**Directions for this task**: Lines before the one containing "This screenshot has width=1024, height=600." are left out; output the rest of the data exactly, through the final line.

**Extracted records**:
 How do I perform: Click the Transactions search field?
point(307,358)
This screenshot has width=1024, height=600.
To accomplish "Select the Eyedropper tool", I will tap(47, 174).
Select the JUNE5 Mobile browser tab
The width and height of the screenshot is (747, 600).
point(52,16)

**Answer section**:
This screenshot has width=1024, height=600.
To accomplish "Select the Eyedropper tool", I will tap(47, 174).
Select the JUNE5 Mobile browser tab
The width and height of the screenshot is (747, 600).
point(52,16)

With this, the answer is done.